→ Exercise
Reproduce exactly, and only, the lines below from the one containing "The height and width of the screenshot is (734, 1066)." through the one containing "Open the search".
::: Records for this exercise :::
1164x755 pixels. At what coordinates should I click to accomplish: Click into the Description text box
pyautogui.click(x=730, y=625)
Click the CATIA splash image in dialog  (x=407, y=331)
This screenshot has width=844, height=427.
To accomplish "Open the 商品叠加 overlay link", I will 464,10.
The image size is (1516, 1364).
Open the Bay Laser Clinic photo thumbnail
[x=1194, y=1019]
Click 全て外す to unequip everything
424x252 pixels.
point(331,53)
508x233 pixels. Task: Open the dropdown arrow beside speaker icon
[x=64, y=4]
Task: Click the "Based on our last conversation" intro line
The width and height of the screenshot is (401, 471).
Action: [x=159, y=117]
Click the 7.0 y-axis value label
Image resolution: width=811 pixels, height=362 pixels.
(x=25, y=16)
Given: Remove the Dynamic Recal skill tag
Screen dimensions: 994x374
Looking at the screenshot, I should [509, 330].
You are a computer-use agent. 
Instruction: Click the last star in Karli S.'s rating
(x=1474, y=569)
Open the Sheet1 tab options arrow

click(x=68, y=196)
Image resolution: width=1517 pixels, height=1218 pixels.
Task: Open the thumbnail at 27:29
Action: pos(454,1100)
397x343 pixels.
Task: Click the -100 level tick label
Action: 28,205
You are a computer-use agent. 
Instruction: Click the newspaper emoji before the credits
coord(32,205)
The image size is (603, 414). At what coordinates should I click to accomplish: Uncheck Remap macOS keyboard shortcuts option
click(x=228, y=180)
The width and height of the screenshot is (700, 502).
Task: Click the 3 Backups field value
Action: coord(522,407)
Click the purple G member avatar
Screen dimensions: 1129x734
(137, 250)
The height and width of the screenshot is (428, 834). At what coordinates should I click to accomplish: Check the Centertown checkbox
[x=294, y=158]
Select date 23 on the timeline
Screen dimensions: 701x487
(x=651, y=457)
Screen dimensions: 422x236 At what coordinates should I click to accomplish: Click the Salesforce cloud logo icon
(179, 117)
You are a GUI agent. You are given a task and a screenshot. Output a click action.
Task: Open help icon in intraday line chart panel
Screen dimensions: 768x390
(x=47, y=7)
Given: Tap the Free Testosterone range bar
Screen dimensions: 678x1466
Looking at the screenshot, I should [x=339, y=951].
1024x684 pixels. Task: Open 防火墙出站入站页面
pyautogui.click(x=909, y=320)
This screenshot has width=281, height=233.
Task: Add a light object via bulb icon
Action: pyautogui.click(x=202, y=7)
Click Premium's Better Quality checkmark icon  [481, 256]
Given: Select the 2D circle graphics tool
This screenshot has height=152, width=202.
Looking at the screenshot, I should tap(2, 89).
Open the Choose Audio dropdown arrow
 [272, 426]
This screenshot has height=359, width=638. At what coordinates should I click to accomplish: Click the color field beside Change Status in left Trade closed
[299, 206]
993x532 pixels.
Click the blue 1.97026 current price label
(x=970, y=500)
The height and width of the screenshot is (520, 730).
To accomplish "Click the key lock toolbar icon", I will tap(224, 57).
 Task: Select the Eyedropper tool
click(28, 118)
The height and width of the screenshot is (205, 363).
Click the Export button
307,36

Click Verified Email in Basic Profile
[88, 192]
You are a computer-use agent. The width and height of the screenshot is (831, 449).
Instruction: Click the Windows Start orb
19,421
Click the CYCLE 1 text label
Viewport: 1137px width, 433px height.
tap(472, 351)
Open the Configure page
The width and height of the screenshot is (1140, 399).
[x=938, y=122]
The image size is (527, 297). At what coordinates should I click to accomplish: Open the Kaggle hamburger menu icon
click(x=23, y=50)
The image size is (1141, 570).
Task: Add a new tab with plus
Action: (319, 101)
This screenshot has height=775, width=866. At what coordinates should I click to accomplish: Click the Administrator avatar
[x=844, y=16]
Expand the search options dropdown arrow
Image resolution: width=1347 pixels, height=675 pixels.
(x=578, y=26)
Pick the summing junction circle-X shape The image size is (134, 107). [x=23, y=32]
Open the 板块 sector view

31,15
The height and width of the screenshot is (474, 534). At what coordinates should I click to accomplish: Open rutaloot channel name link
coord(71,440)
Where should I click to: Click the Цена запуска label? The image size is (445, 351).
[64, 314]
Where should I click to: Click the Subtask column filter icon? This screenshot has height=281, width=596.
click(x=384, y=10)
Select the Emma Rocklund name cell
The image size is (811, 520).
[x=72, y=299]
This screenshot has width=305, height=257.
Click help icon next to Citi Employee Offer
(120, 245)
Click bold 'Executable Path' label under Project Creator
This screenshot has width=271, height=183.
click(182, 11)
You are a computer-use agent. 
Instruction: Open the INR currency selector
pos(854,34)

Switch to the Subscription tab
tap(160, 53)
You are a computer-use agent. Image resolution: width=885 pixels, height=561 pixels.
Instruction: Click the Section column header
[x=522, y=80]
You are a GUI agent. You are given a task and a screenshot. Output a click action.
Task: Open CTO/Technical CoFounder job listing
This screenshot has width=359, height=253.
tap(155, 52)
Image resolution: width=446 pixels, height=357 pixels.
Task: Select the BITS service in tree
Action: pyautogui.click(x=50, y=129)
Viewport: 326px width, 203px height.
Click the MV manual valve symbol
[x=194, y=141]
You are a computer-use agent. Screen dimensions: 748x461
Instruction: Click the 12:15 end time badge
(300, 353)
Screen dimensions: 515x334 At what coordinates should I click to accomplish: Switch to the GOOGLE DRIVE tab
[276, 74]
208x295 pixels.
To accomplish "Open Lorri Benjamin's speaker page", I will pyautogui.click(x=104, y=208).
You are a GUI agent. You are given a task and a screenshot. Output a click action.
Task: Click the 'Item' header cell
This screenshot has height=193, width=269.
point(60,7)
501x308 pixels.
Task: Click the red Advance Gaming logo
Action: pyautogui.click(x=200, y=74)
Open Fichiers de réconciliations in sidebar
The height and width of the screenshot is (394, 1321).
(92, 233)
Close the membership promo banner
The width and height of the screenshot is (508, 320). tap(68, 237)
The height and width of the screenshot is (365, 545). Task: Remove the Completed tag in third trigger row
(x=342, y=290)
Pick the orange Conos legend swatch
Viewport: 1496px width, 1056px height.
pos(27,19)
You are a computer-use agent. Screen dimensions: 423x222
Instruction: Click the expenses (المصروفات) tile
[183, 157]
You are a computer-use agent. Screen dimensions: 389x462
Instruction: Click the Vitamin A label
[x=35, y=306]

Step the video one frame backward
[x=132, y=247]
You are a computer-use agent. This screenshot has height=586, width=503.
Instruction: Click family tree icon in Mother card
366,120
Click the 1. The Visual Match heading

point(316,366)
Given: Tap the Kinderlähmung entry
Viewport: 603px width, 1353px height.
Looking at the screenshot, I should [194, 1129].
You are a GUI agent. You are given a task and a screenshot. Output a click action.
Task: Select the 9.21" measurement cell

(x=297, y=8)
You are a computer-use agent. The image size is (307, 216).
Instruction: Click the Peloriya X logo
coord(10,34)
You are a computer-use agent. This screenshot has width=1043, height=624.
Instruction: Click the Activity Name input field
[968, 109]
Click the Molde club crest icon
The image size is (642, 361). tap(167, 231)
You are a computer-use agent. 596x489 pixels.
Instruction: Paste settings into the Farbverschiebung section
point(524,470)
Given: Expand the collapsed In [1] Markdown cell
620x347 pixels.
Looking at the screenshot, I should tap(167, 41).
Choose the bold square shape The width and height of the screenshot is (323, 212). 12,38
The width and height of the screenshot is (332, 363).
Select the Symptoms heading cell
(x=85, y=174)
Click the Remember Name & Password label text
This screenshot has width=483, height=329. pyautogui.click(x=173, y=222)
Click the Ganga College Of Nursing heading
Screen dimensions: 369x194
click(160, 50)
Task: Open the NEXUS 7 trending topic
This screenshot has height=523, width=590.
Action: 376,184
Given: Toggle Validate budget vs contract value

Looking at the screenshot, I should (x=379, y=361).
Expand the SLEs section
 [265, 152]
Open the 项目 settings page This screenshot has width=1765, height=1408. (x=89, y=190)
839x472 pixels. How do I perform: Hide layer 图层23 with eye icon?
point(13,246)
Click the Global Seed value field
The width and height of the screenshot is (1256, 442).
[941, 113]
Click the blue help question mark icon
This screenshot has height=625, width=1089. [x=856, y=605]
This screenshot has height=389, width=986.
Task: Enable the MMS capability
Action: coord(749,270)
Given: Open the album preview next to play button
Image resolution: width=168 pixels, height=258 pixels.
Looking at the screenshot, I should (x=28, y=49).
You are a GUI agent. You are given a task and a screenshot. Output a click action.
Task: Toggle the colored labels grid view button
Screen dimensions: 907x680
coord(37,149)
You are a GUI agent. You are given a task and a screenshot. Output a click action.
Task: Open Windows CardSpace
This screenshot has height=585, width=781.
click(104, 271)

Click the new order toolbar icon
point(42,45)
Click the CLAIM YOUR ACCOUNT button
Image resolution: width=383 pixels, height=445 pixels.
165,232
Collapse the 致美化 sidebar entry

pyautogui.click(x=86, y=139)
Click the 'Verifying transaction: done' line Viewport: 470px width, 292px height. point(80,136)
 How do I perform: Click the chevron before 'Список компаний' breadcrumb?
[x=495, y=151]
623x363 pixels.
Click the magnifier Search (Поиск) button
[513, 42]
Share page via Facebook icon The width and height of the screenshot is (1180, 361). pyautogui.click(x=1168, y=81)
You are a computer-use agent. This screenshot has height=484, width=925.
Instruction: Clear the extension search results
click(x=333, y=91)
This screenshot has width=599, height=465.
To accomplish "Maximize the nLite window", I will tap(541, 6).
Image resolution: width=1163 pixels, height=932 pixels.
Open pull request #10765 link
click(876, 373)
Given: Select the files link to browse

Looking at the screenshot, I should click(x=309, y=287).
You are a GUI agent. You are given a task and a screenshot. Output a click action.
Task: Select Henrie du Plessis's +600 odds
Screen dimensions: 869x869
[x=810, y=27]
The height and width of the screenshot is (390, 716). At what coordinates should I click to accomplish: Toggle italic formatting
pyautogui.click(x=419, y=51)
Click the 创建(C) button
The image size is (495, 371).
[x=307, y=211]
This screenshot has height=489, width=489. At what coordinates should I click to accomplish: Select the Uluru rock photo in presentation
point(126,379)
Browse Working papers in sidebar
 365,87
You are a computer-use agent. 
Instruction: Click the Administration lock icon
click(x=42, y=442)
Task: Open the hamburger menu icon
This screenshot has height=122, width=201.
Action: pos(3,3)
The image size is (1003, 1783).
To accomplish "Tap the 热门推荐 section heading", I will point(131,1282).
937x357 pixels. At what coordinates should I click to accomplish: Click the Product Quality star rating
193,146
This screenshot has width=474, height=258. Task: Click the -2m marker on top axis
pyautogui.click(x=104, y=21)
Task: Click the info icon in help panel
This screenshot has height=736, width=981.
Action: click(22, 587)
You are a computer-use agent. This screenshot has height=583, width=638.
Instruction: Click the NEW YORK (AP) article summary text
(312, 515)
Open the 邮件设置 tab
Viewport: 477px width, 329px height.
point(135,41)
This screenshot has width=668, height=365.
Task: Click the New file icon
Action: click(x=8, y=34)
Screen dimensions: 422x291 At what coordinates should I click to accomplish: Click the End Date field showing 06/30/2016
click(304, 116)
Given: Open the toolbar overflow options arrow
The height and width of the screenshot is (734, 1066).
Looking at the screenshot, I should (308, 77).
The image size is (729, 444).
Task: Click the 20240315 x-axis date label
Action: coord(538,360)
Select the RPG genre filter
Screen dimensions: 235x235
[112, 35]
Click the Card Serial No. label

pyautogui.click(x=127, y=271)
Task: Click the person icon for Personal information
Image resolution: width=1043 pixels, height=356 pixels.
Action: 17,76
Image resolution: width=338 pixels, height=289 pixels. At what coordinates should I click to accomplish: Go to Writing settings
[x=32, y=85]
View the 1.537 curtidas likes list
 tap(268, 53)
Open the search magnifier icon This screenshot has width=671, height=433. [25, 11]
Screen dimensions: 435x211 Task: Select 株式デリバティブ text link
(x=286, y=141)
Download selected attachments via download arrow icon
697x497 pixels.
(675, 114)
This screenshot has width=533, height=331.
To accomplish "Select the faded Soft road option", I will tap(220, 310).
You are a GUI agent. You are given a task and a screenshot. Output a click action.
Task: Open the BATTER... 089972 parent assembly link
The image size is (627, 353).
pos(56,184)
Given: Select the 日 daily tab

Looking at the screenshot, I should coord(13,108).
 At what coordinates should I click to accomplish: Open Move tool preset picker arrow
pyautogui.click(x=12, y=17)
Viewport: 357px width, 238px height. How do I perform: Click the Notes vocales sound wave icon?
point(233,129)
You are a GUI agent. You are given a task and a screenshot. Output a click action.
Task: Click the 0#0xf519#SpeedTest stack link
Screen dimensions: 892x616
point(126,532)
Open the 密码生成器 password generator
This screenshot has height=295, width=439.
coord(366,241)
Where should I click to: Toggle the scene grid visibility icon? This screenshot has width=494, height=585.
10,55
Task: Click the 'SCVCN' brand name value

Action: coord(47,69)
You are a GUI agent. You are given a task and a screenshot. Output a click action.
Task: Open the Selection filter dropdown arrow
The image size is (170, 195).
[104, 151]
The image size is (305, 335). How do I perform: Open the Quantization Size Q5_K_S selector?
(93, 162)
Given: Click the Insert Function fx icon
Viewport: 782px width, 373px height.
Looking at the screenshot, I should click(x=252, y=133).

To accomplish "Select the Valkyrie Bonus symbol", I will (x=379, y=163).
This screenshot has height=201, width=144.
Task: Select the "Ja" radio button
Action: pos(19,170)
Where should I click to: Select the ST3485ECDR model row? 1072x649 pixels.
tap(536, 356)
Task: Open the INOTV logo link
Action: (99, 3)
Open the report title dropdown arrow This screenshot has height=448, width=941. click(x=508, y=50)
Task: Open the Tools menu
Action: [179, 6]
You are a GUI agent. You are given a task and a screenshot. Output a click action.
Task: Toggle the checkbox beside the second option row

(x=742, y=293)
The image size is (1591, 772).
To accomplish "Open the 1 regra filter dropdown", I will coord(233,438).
:::
→ Solution to this exercise
The height and width of the screenshot is (734, 1066).
Looking at the screenshot, I should (308, 77).
The image size is (729, 444).
Task: Click the 20240315 x-axis date label
Action: coord(538,360)
Select the RPG genre filter
Screen dimensions: 235x235
[112, 35]
Click the Card Serial No. label

pyautogui.click(x=127, y=271)
Task: Click the person icon for Personal information
Image resolution: width=1043 pixels, height=356 pixels.
Action: 17,76
Image resolution: width=338 pixels, height=289 pixels. At what coordinates should I click to accomplish: Go to Writing settings
[x=32, y=85]
View the 1.537 curtidas likes list
 tap(268, 53)
Open the search magnifier icon This screenshot has width=671, height=433. [25, 11]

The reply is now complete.